1921-2013
Etheldra Venietta Ellis has left us to join her ancestors and contemporaries who have gone before her. She died peacefully on August 30 in Portland.
Throughout the better part of the 20th century and into the first decades of the 21st one, Ethel’s life reflected the traditional roles of women in our society, the changes in those roles women have experienced, and the liberation from them with new challenges and responsibilities. In her life story there is much to wonder about and much to inspire us.
Ethel’s father, Eugene Thomas Ellis, came from a long line of loggers, farmers, and Methodist preachers. Her great-grandfather, Etheldred Thomas Ellis, immigrated to Benton County, Oregon by ox team in 1852. Etheldred and his brother Asbury were part of the first party of settlers to enter the Alsea Valley west of Corvallis.
Her mother, Victoria Hildreth Hoffman, descended from pioneer and river boat people. Ethel’s great-grandparents married in 1855 at Beaver Creek Church, Oregon adjacent to the Barlow Road portion of the Oregon Trail. Her maternal grandfather, William Hoffman, worked as engineer on the T.J. Potter, a river boat that steamed the waters of the Columbia and Willamette rivers. Ethel’s maternal great uncle, William E. Larkins, worked as a river boat mate and captain on the Columbia River and its tributaries. He died at the wheel of the Lurline in 1908 when the boat collided with Portland’s Morrison Street Bridge in dense fog.
Ethel was born the third of four children on February 21, 1921. She grew up in southeast Portland and the Lents district. The latter neighborhood in those days was farmland, fields, and forest interrupted by clusters of houses. Ethel entered Lents Elementary School and later the old Lincoln High School. But romance interrupted her education. Marriage to her first husband, Allen Ernest McDaniels (Mac), in 1939 left her one term short of graduation. Mac came into her life at a critical time. He represented an anchor from the tumult of her storm-tossed youth. Their union produced four sons: Allen Elwood, Bob Thomas, Jeffry Ernest, and James Charles.
After working at several jobs, including as a pipe fitter at Oregon Shipyard during World War 2 where he sustained a near fatal injury, Mac settled into police work, first with the Portland Police Department and later with the Multnomah County Sheriff’s Office where he served until his untimely death in 1969.
Mac was a dominating figure, a larger than life character who believed in a traditional marital relationship: the man wore the pants in the family, so to speak. But Ethel’s need for independence began to emerge in 1951 when she learned to drive. In the early 1960s, like so many women in America who took off their aprons and put on business attire, Ethel obtained a front office position at The Children’s Clinic in southwest Portland, later in Sylvan. She loved working and remained with the clinic for 26 years. The work helped to sustain her during the aftermath of Mac’s death on August 30, 1969. Sad circumstances had forced her to take control of her life. Speaking of her first husband, Ethel later said, “It was his strength from the grave that helped me. I made decisions.”

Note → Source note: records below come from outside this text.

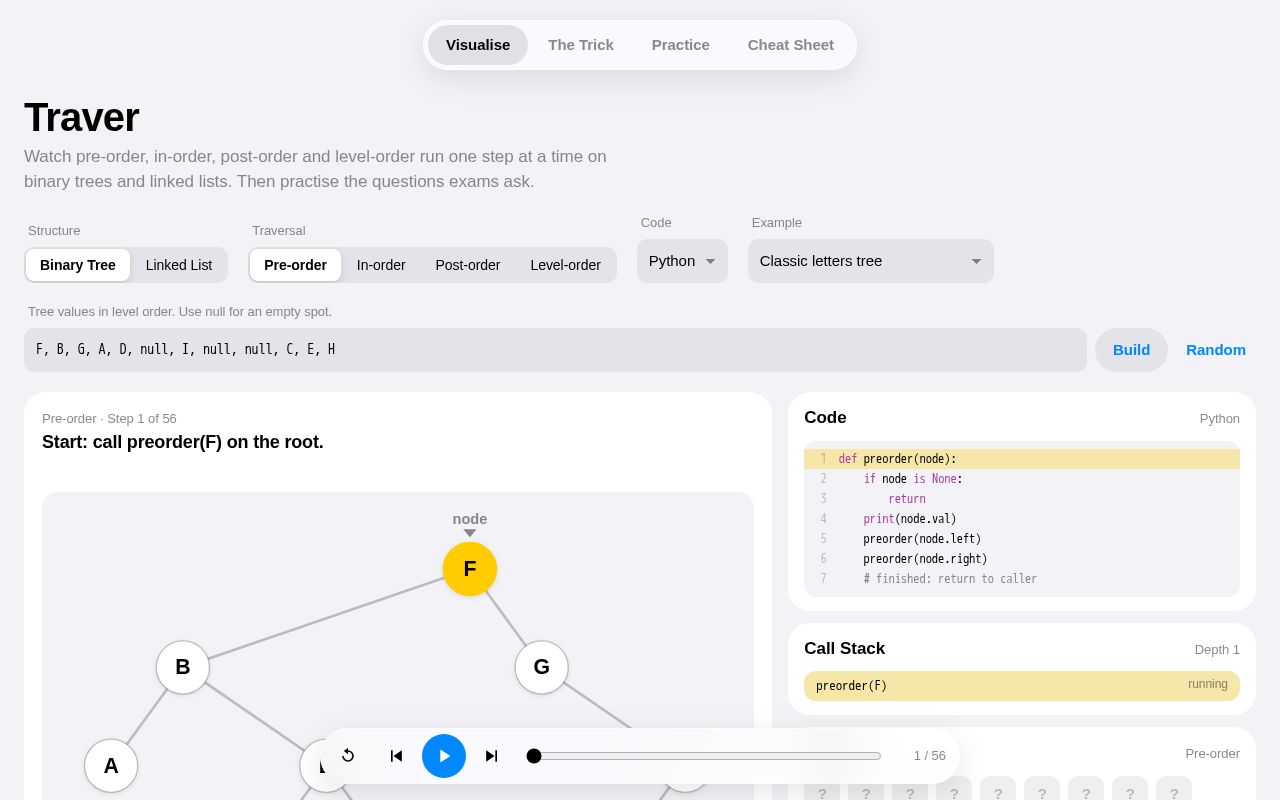Go to the Cheat Sheet tab
The image size is (1280, 800).
point(791,45)
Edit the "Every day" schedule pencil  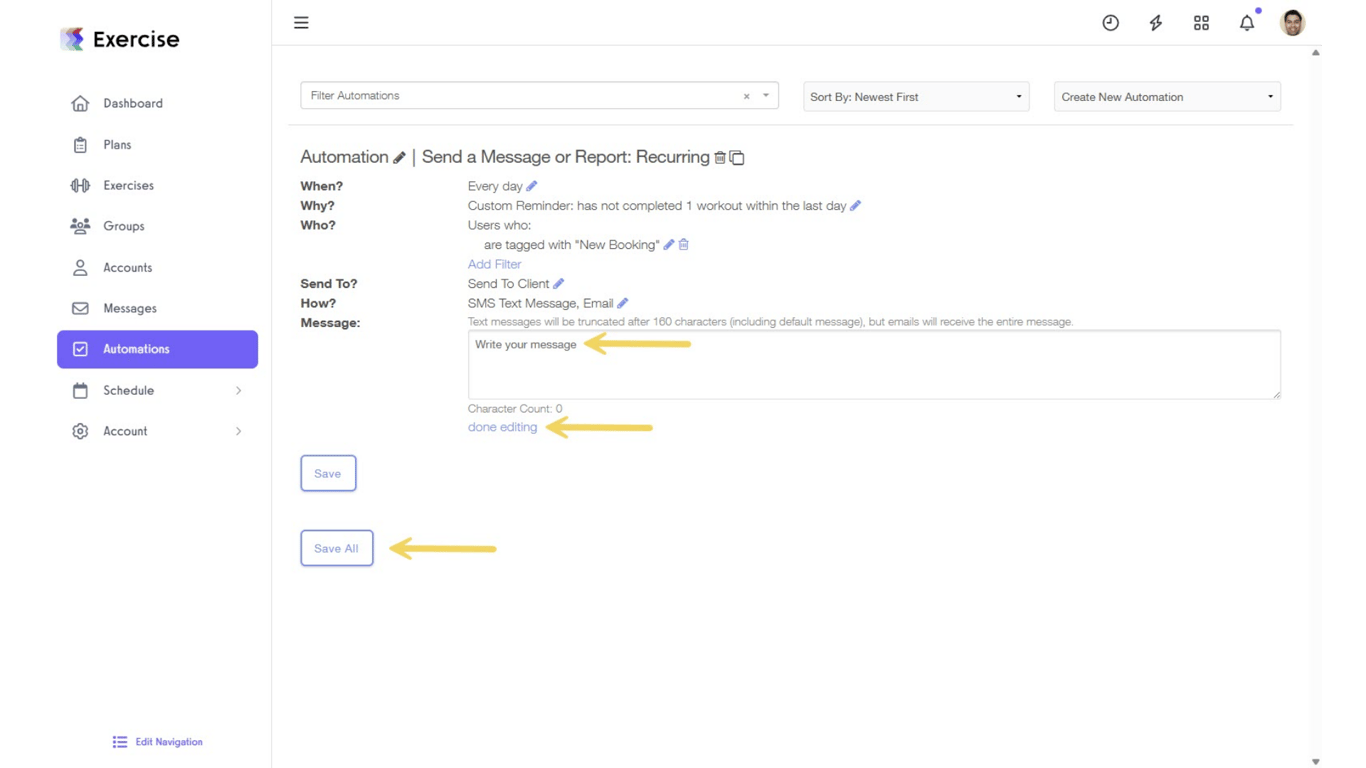coord(532,186)
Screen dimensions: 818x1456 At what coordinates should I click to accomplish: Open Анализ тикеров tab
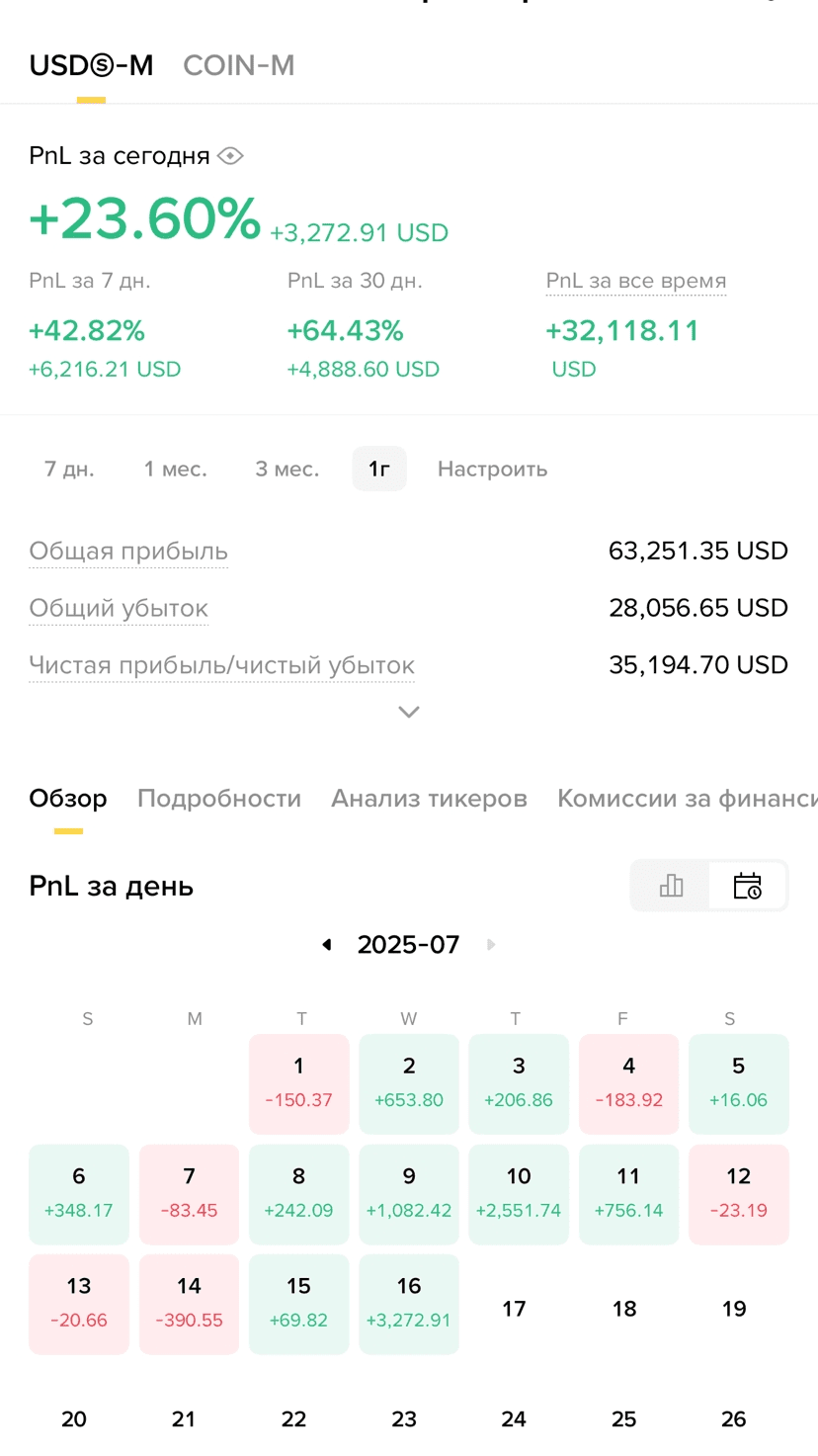tap(429, 798)
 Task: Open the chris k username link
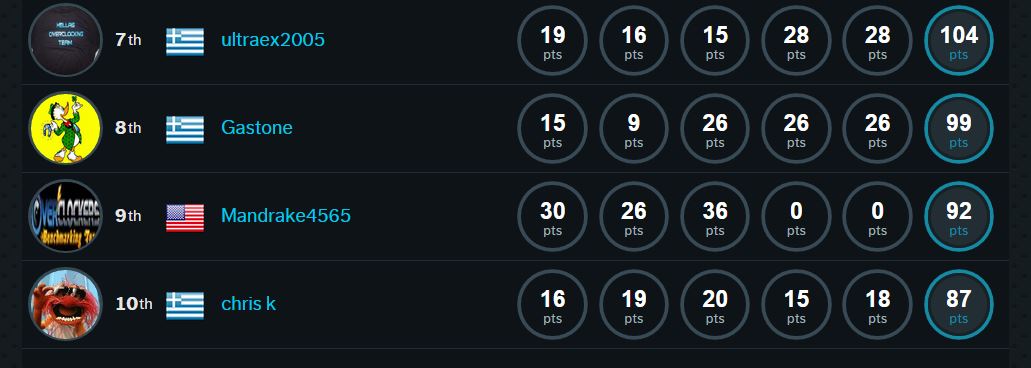click(249, 304)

After six months she could be more active in the ways she had been for many years—looking after her family, working at the clinic, taking care of a new home, and participating in Eastern Star. Cats became an important part of her domestic life.
Sometime in the early 1980s Ethel met and dated Walter John Staton, Jr. Walter filled an empty place in Ethel’s heart while he enjoyed being cared for. They married in 1988 after both retired from their respective careers. They settled in together, enjoyed relaxing times in Long Beach, Washington where they both owned property, attended Glisan Street Baptist Church in east Portland, and participated in Masonic and Eastern Star activities. Ethel and Walter visited the sick and infirm, and did general good works, often for people younger than they. Both enjoyed the challenges and opportunities of married life for 12 years before Walter’s quiet death in August 2000.
As she aged, Ethel’s own independence became a top priority. During the last years of her full life, she continued to enjoy family, church, and Eastern Star. She kept up with current events via the Oregonian and television. Ethel once said, “As you get older you must do more to put yourself out in the world.” Several serious health issues slowed her in the last three or four years of her life. Her kind, loving, courageous heart gave out on August 30.
Ethel’s four sons and their spouses, three grandchildren, and three great-grandchildren survive her. In remembrance of a long, full, and happy life give something to the worthy cause of your choice; or, do something to express your independence that ordinarily you wouldn’t do; or, watch a sunset and toast the vitality, resilience, and transience of a life.